In short, given that the only form of investment specified in your catalogue is South Sea Annuities, it is wrong to state that ‘the most enduring financial legacy of the Atlantic slave trade was the South Sea Company securities’ owned by the University and most of its colleges (page 13). This is not a question of opinion or interpretation, but of fact.
While we are sure that the Director and Syndics will be pleased to know that damaging allegations against their Founder and other University institutions and personalities are unfounded, they will doubtless be embarrassed to be the unwitting vehicle of such allegations, which since first made at the prompting of Professor Toope have had a lamentable effect on the University’s international reputation. The Museum’s publicly stated aim is to ‘play an ever more crucial role in the University of Cambridge’s mission to contribute to society through the pursuit of education, learning and research at the highest international levels of excellence.’ If this is a serious ambition, it follows that the Rise Up catalogue must be withdrawn from sale, inaccurate notices and captions concerning Fitzwilliam and others removed from the Museum, and a corrective statement issued.
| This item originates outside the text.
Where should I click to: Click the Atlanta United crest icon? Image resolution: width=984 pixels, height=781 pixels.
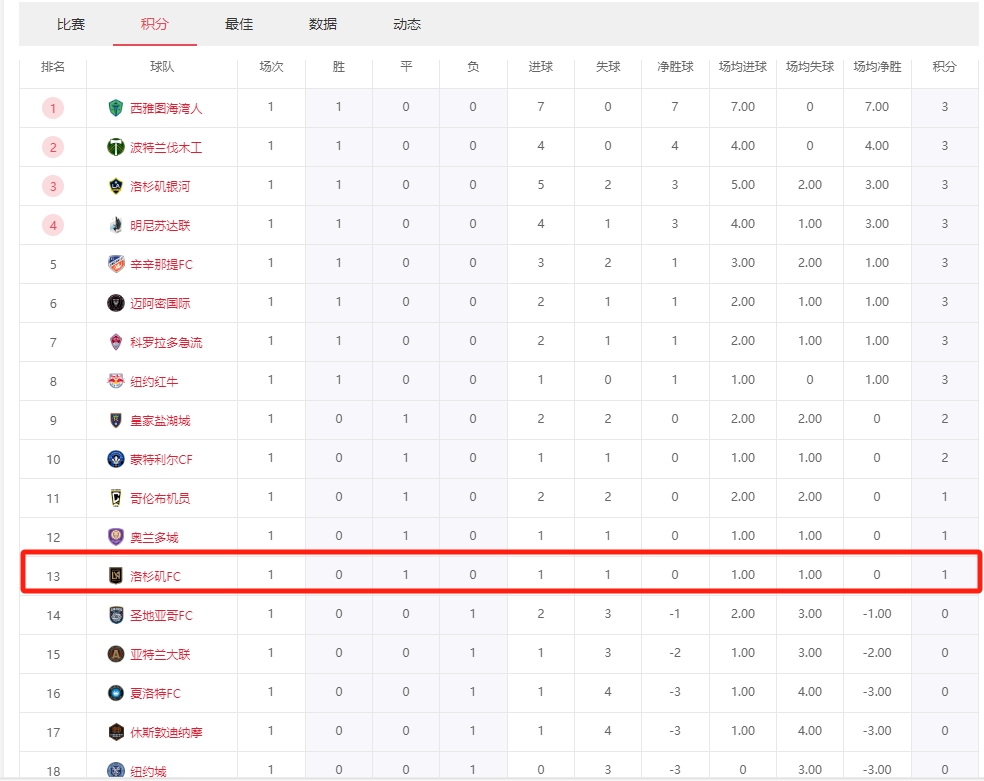coord(116,654)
Those of us who are senior members of the University are particularly concerned that damage to its reputation should be repaired without delay. We would be grateful for this letter to be acknowledged promptly (via rpt1000@cam.ac.uk), and to be informed what action you intend to take and when. We would be happy to provide informed advice.
Yours sincerely,
Professor David Abulafia, CBE, LittD, FBA, Fellow of Gonville and Caius College, Emeritus Professor of Mediterranean History
Professor JCD Clark, sometime Fellow of Peterhouse
Professor Lawrence Goldman, sometime Fellow of Trinity College, Cambridge; Fellow of St. Peter’s College, Oxford.
Sir Noel Malcolm, FBA, Honorary Fellow of Gonville & Caius College, Peterhouse, and Trinity College, and Fellow of All Souls, Oxford
Professor Lord Roberts of Belgravia, alumnus of Gonville and Caius, distinguished visiting fellow at the Hoover Institution at Stanford University
Professor Robert Tombs, CPA, Fellow of St John’s College, Emeritus Professor of French History
Dr Francois Velde, sometime Beaufort Fellow, St John’s College
Cc The members of the Museum Syndicate
Reply from Dr Luke Syson, director of the Museum, 17 March 2025:
Dear Professor Tombs and colleagues,
Thank you again for your letter of March 12th.
You raise what I believe is essentially a question of academic freedom and difference. The Fitzwilliam Museum must be a place where histories and their legacies are investigated and discussed from multiple perspectives. On that basis, we welcome your contribution as we do others. Nonetheless, we have not identified any factual historical errors on the author’s part or from the Museum.
The fundamental issue here is about historical interpretation and approaches to history. This essay was peer-reviewed, and its author is an acknowledged expert who has undertaken significant research, and whose right to publish is a fundamental principle in the University’s public commitment to academic freedom.
The catalogue contains multiple approaches, and we believe that scholars, like all of us, are entitled to make their arguments in their own way and to draw their own conclusions, which can then enrich all our thinking. So we are truly surprised by any request that we suppress a publication because the named individuals who have signed such a demand do not agree with the interpretation of a fellow historian. This seems an attempt to cut across the academic freedom that is such an important part of our Cambridge ethos. We will not therefore be withdrawing this publication, nor changing our interpretive materials in the exhibition or elsewhere in the Museum.
Yours sincerely,
Dr Luke Syson
Director and Marlay Curator
Reply to Dr Syson, 20 March 2025
Dear Dr Syson,
Thank you for your letter of 17 March concerning the Rise Up exhibition.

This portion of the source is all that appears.